For $k$ a natural number and $r$ a complex number, define the falling factorial by

$r^{\underline{k}} = r(r-1)\ldots (r-k+1),$

a polynomial of degree $k$ evaluated at $r$. If $r$ is a natural number, this expression vanishes for $k \gt r$.

The binomial theorem may be stated thus: if $r$ is any complex number and ${|x|} \lt 1$, then

$(1 + x)^r = \sum_{k \geq 0} \frac{r^{\underline{k}} x^k}{k!}$

where the left side may be formally defined as $\exp(r \cdot \log (1+x))$, taking the principal branch of the logarithm as defined by the power series

$\log(1 + x) = x - \frac{x^2}{2} + \frac{x^3}{3} - \ldots$

with radius of convergence equal to $1$. (A formal verification of the binomial theorem may be found at coinduction.)

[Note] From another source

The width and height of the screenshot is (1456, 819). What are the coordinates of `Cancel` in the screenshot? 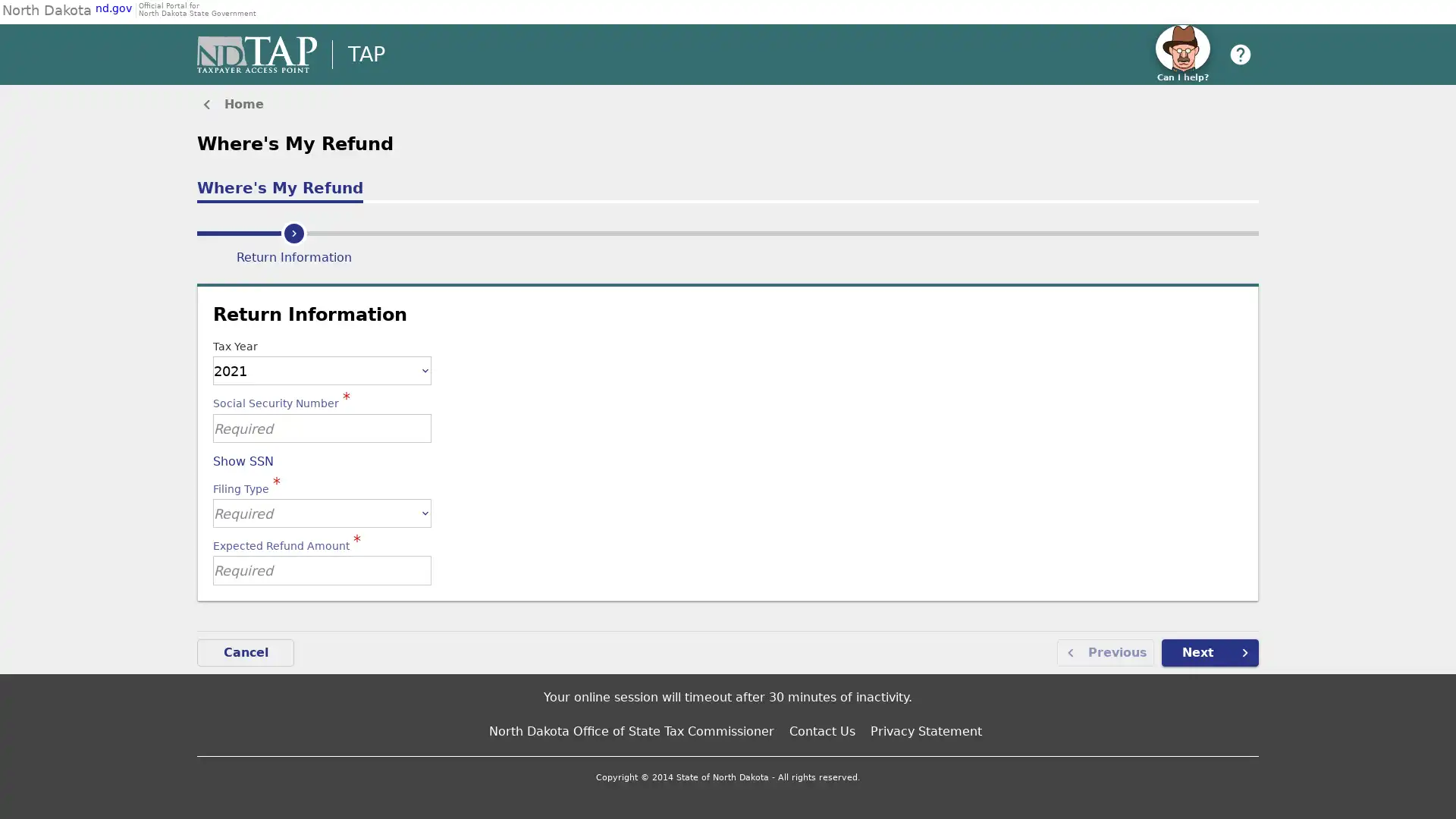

Thus, if we define the binomial coefficient $\binom{r}{k}$ by the formula

$\binom{r}{k} \coloneqq \frac{r^{\underline{k}}}{k!},$

then we have

$(y + x)^r = \sum_{k \geq 0} \binom{r}{k} y^{r-k}x^k$

whenever ${|\frac{x}{y}|} \lt 1$, i.e., whenever ${|y|} \gt {|x|}$. More precisely: for any fixed $y \neq 0$, this equation holds for any branch of the logarithm that we use to define $(y+x)^r$ as $\exp(r\log(y+x))$ over the domain $\{x: {|x|} \lt {|y|}\}$.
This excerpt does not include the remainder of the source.